In jedem Fall braucht es ein selbstbewusstes Umfeld auf Augenhöhe und damit couragierte Mitarbeiterinnen und Mitarbeiter, die jederzeit kritisch loyal sind, keine Scheu haben, Entscheidungen zu treffen, auch neue Wege einzuschlagen und insbesondere dem Chef mit einer klaren Meinung entgegentreten, erst recht, wenn sie nicht der Meinung des Chefs entspricht!

 

Wie beziehen Sie Kolleginnen und Kollegen / Bürgerinnen und Bürger / Mitarbeiterinnen und Mitarbeiter in Ihre Arbeit und in Ihre Entscheidungsfindung ein?

Frühzeitig mit Vorschlägen und Ideen, aber auch mit Herausforderungen und Problemstellungen in den Austausch gehen, das Gespräch suchen und sich Rückmeldungen einholen und bei Bedarf nach tragbaren Lösungen bzw. gangbaren Kompromissen suchen.

 

Wieviel Einfluss wird die Digitalisierung auf die künftige Kommunalpolitik haben?

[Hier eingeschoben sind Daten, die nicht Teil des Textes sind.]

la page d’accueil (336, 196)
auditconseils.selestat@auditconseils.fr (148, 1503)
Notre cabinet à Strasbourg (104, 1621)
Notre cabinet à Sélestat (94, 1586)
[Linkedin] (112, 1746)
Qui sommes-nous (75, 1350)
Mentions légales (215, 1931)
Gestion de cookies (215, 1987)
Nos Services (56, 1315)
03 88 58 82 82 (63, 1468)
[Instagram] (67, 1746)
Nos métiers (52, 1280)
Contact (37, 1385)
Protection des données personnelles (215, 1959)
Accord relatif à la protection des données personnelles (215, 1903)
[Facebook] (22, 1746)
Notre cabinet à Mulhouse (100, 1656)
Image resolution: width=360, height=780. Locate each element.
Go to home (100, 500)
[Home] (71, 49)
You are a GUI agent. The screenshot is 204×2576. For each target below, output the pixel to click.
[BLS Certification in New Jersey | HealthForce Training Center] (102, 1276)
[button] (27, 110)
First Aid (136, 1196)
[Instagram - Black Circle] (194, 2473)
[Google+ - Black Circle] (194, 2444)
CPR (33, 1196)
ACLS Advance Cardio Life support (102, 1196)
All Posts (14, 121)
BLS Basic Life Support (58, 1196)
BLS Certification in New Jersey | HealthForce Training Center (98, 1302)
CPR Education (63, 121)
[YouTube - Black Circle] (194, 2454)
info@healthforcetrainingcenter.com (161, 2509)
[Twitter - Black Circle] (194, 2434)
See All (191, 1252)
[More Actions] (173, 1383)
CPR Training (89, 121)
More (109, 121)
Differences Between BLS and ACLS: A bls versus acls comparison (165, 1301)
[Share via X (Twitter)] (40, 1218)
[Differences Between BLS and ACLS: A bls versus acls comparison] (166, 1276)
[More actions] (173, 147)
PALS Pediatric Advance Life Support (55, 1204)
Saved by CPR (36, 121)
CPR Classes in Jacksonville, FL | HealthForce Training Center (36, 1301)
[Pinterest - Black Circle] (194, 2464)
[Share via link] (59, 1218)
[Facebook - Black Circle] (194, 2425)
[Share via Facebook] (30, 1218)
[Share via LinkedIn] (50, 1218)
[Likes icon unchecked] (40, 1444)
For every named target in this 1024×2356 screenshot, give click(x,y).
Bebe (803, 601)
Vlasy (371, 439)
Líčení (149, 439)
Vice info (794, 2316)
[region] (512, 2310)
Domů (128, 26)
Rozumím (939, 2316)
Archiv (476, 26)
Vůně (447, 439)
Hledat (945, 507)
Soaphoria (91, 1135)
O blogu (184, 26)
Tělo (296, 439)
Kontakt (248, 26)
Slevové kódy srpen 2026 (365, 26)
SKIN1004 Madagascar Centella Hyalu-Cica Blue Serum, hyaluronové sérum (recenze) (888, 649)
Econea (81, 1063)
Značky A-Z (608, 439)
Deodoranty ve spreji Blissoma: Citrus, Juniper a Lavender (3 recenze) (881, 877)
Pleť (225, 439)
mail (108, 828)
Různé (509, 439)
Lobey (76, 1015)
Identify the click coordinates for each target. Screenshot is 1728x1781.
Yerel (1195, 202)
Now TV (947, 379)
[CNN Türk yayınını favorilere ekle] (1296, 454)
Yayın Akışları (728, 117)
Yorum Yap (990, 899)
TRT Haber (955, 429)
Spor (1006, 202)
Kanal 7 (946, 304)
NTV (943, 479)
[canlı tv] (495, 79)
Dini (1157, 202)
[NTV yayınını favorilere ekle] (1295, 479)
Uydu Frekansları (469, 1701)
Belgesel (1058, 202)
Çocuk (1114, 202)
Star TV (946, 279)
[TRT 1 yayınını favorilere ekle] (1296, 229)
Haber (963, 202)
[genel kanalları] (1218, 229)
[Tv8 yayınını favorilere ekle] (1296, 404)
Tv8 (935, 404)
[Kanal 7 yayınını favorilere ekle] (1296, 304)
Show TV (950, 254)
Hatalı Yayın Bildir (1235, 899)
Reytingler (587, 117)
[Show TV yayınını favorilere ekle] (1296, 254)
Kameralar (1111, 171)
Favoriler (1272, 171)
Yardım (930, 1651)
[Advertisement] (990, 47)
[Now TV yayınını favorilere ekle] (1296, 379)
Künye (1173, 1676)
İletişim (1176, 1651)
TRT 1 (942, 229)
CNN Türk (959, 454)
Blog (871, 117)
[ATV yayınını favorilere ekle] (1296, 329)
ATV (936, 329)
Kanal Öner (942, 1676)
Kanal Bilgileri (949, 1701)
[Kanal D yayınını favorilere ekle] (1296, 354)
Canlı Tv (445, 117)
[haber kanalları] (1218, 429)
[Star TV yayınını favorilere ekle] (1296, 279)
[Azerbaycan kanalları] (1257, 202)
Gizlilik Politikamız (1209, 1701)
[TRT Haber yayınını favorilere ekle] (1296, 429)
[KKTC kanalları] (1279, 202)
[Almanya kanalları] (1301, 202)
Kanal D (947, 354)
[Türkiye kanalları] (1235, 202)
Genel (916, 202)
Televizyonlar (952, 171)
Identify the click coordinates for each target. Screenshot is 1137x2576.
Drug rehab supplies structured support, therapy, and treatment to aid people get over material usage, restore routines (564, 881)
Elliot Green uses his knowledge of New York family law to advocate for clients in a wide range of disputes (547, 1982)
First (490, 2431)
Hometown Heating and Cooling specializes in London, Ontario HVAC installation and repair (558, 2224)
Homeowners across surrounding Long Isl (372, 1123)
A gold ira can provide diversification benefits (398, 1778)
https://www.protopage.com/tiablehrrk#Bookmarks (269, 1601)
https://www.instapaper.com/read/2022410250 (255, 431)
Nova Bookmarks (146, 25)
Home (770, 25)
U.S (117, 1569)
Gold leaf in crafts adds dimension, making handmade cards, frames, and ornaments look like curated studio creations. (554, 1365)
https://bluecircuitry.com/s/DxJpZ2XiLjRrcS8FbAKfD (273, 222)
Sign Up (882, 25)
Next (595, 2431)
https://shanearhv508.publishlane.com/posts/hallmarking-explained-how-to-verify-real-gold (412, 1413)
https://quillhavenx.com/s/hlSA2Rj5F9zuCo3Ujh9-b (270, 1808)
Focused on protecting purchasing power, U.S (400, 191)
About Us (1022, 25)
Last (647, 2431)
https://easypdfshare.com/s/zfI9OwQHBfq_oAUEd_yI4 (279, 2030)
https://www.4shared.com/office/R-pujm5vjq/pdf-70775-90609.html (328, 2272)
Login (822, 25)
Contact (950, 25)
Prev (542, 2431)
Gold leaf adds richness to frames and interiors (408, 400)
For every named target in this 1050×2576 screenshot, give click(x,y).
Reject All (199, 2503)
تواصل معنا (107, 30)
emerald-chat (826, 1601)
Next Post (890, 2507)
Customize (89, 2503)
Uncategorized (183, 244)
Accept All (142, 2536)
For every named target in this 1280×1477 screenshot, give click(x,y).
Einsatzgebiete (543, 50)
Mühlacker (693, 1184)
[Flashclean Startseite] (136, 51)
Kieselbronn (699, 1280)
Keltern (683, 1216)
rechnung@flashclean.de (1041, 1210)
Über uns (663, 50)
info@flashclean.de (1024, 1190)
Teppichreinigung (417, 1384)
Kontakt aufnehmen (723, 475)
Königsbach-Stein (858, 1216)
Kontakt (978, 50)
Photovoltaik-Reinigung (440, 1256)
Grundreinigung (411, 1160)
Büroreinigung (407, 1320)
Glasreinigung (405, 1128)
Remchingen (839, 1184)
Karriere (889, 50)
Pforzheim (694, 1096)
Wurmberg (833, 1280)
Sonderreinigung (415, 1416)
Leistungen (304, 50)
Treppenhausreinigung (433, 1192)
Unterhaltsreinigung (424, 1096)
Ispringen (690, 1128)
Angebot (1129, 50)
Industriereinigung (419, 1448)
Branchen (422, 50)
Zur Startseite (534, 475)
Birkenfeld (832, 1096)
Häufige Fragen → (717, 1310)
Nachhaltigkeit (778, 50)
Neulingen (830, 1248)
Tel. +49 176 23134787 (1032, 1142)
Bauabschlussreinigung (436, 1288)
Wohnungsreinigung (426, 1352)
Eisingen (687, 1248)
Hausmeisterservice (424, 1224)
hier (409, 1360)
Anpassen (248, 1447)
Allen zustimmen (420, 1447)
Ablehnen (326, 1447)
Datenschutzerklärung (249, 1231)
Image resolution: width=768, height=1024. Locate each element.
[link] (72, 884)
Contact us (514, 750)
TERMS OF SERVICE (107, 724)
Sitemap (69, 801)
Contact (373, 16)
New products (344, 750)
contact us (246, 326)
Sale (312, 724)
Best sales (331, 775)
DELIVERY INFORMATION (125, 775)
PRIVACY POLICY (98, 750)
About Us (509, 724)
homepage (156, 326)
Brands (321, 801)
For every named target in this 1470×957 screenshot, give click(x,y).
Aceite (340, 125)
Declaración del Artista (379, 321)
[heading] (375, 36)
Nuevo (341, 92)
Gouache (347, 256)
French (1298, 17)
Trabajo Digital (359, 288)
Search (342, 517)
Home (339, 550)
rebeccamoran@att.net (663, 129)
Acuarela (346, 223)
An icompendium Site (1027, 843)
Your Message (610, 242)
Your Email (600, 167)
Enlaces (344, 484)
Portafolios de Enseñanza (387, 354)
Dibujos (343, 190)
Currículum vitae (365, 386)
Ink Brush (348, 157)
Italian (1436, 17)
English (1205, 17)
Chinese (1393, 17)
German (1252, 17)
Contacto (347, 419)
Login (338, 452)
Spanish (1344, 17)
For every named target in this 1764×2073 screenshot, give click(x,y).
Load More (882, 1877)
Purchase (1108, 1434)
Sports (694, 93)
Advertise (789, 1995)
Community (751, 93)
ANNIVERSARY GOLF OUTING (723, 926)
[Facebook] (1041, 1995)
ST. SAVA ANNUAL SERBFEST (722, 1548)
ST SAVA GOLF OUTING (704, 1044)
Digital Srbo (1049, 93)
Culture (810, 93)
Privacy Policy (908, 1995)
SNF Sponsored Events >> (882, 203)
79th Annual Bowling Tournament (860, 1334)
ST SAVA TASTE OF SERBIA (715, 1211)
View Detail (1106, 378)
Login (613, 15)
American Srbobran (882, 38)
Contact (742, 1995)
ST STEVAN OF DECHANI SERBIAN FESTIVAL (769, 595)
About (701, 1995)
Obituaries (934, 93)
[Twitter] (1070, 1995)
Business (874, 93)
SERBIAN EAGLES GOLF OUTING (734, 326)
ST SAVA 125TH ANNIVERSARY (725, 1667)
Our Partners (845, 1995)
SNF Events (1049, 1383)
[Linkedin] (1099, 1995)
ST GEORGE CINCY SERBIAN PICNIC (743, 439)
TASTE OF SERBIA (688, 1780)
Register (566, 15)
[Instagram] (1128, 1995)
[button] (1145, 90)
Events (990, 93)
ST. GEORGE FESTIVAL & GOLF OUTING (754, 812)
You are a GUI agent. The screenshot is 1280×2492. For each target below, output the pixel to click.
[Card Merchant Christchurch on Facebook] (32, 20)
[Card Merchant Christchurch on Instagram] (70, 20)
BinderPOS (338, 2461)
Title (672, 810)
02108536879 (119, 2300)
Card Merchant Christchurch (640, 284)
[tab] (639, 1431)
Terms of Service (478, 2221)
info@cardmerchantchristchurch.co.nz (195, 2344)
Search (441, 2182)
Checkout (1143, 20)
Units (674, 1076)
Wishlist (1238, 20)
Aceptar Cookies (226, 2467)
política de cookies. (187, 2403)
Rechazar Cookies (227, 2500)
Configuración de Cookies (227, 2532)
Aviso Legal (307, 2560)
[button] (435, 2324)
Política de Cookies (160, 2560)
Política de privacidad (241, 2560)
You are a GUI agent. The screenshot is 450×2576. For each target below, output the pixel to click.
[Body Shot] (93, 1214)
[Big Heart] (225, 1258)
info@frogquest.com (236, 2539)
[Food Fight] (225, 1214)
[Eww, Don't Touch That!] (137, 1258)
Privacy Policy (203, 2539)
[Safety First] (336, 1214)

Wir werden schon allein aufgrund des sich auch in unseren Verwaltungen abzeichnenden massiven Personalmangels nicht umhin kommen, mehr und mehr Prozesse zu digitalisieren, nicht nur im Sinne der Bürgerfreundlichkeit, um sich Wege ins Amt zu ersparen, Fragen ohne unmittelbare Vorsprache beantwortet zu bekommen sowie zu jeder Zeit Anträge stellen zu können, sondern auch dann, wenn es darum geht, Verfahren z.B. zur Bescheidserstellung standardisiert und damit immer auch zügig und weiterhin zur Zufriedenheit unserer Bürgerinnen und Bürger abarbeiten zu können.

 

Gibt es ein Lebensmotto, das Sie begleitet?

„Nicht wirklich. Aber bislang gut gefahren bin ich mit der Einstellung: Aufgeben gilt nicht! Nicht ärgern lassen von nichts und niemandem (Anmerkung: gelingt meistens) und dem Grundsatz: Bevor ich mich aufrege, ist es mir lieber egal (Anmerkung: gelingt ebenfalls meistens)!

 

Wie wollen Sie in Erinnerung bleiben?

Bis sich diese Frage praktisch – und wenn überhaupt – eines Tages stellt, bleibt hoffentlich noch viel Zeit, schließlich bin ich mit 46 Jahren noch jung, habe noch viel vor und eine Menge an Ideen. Sollte diese Frage aber dann doch irgendwann einmal zur Beantwortung anstehen, dann gerne als jemand, von dem die Menschen überzeugt sind, er hat ihnen zugehört, sie ernst genommen, war ihnen aufrichtig und authentisch gegenüber und hat ihnen im Rahmen seiner Möglichkeiten geholfen und dabei zugleich mitgewirkt daran, entsprechend dem Motto unserer unvergessenen Barbara Stamm unsere Welt ein kleines Stück weit besser gemacht zu haben!